* _Stated task 1_: Reproduce the lines of the listing, starting with the line containing "This screenshot has width=1266, height=532." and going on through the line containing "Action: click(809, 147)", changing "hamburger menu" to "main menu" and leaving everything else the same.
## START Extracted text
A Sydney youth has sparked uproar over the release of an online game based on the Virginia Tech massacre. The game, called V-Tech Rampage, offers "three levels of stealth and murder" and is it set on a facsimile of the Virginia Tech campus. He has said he will remove the game if he receives 'donations' of US$2000, and will apologize if he is given another US$1000.

The game, called V-Tech Rampage, offers "three levels of stealth and murder" and is set on a facsimile of the Virginia Tech campus.

It is modelled on the exploits of South Korean-born Cho Seung-hui who last month shot dead 32 fellow students at the Virginia Tech campus in the worst such massacre in US history.

The game features a gun-toting character based on Cho, the dormitory where the killing spree started, the post office where he sent his manifesto to a TV network and Norris Hall, the building where most of the murders took place.
## END Extracted text
## START Given data
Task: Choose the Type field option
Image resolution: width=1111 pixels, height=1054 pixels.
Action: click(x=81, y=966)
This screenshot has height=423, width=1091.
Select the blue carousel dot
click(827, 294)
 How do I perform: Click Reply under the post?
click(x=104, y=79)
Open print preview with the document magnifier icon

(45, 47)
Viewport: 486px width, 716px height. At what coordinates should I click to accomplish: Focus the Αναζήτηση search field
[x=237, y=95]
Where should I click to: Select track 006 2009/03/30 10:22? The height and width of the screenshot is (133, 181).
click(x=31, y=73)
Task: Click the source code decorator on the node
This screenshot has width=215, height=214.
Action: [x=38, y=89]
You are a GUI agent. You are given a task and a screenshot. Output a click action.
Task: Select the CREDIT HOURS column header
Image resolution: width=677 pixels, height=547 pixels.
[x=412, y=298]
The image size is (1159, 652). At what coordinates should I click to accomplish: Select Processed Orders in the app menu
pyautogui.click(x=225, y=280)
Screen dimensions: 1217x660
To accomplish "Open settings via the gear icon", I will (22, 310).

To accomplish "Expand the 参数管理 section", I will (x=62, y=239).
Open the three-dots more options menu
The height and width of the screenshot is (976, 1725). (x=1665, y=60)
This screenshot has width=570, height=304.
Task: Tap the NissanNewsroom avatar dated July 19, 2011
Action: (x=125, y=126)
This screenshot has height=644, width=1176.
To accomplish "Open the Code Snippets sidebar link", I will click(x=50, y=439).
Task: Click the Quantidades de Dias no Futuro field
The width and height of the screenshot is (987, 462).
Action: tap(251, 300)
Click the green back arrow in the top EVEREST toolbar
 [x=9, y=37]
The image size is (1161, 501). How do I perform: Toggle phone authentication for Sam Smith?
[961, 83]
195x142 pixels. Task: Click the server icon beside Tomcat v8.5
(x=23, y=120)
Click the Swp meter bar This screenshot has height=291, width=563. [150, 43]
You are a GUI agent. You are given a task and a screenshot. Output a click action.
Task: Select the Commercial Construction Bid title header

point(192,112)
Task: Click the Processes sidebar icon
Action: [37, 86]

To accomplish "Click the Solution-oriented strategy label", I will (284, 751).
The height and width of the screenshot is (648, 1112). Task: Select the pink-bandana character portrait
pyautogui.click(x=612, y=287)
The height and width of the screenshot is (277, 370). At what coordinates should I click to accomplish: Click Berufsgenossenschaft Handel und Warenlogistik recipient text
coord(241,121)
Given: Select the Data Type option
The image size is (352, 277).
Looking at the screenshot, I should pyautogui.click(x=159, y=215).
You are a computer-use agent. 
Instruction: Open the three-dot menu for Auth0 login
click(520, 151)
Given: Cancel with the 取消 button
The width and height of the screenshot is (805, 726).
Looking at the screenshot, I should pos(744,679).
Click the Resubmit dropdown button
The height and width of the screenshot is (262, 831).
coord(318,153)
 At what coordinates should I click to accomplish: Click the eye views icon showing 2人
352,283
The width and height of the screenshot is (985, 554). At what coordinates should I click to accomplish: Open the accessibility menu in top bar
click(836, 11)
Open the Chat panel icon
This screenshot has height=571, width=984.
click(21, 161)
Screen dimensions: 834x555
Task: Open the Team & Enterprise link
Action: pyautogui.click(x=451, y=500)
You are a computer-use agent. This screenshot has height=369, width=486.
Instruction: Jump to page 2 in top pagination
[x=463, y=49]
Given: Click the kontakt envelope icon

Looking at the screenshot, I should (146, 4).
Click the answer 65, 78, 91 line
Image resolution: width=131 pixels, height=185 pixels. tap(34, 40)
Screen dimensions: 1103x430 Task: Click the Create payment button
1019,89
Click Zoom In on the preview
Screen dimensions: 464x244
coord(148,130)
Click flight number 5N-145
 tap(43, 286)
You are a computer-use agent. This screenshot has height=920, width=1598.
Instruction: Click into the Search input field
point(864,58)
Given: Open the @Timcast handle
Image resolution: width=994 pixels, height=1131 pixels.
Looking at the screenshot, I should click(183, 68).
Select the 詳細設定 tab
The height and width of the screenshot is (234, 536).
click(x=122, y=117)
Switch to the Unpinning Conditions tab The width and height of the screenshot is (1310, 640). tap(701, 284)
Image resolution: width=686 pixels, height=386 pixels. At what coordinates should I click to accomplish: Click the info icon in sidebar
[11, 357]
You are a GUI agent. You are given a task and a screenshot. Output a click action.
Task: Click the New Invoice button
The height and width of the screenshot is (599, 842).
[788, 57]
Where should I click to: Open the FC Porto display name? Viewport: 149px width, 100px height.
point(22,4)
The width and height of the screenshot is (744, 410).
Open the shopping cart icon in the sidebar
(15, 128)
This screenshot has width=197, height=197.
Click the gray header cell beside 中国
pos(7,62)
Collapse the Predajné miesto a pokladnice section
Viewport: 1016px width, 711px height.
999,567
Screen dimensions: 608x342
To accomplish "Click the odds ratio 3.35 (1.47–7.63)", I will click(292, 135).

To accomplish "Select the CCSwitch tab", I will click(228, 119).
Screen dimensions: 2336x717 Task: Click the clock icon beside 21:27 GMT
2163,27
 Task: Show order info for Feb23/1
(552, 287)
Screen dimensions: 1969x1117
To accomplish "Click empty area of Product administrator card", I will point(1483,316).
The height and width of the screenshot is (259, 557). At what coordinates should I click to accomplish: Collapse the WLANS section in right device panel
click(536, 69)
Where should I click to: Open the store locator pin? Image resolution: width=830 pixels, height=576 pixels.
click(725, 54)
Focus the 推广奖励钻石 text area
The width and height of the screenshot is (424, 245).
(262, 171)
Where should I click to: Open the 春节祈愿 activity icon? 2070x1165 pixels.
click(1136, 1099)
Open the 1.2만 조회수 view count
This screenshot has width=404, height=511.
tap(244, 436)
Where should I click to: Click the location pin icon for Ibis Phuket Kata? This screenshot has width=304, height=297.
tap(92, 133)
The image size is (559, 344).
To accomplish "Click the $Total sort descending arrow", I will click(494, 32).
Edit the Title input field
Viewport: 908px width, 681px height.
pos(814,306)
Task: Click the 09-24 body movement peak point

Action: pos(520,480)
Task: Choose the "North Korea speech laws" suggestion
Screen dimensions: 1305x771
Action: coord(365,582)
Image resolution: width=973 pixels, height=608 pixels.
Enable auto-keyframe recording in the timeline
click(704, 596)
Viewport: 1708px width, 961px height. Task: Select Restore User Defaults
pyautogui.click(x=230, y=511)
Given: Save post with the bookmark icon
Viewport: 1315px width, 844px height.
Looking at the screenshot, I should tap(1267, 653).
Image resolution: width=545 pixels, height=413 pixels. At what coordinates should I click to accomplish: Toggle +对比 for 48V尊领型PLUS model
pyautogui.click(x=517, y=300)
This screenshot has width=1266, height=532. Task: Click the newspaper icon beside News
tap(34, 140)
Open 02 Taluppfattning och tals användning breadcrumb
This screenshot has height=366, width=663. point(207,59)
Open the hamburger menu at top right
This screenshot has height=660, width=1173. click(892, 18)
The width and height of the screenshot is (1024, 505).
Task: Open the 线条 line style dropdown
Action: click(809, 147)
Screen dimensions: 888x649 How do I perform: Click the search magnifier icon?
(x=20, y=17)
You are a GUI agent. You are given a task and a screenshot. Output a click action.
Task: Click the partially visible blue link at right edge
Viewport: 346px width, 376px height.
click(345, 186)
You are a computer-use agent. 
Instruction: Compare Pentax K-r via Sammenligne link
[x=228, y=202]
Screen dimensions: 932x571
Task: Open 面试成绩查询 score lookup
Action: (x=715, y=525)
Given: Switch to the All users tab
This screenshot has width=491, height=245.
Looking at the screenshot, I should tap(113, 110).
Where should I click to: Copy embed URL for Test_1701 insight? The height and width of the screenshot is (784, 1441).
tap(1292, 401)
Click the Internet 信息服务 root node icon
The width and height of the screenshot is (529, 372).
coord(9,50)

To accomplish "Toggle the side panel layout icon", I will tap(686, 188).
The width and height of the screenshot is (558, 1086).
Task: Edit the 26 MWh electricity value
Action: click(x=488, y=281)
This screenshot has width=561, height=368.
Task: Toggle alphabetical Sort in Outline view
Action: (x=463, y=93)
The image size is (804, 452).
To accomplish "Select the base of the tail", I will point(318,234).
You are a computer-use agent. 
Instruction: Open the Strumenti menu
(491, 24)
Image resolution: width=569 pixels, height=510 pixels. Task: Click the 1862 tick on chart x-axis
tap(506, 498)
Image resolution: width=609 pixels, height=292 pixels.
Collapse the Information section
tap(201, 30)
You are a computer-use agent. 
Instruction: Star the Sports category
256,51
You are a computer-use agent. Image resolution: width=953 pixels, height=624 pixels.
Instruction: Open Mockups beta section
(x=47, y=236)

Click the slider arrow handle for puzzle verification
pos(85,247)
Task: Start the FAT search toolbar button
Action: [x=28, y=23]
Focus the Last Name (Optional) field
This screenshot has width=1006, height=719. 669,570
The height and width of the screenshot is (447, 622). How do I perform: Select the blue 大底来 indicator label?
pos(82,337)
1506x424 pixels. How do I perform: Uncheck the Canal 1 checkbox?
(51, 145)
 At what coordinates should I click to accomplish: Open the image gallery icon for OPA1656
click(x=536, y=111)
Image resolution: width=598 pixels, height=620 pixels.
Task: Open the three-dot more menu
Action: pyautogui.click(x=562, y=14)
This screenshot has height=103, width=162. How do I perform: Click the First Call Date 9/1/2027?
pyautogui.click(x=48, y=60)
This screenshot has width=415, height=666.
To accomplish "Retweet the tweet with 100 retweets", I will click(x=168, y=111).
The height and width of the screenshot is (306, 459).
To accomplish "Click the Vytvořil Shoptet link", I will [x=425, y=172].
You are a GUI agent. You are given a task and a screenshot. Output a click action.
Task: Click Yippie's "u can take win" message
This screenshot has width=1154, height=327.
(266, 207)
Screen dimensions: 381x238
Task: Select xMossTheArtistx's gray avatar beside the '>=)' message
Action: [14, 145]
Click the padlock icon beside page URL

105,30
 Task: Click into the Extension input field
## END Given data
* _Stated task 2_:
Answer these questions from the text about the V-Tech Rampage game:
(a) What is the game called?
(b) How many fellow students did Cho Seung-hui shoot dead?
(c) What does the game's Norris Hall represent?

* _Full answer 1_:
This screenshot has width=1266, height=532. Task: Click the newspaper icon beside News
tap(34, 140)
Open 02 Taluppfattning och tals användning breadcrumb
This screenshot has height=366, width=663. point(207,59)
Open the main menu at top right
This screenshot has height=660, width=1173. click(892, 18)
The width and height of the screenshot is (1024, 505).
Task: Open the 线条 line style dropdown
Action: click(809, 147)

* _Full answer 2_:
(a) V-Tech Rampage.
(b) 32.
(c) The building where most of the murders took place.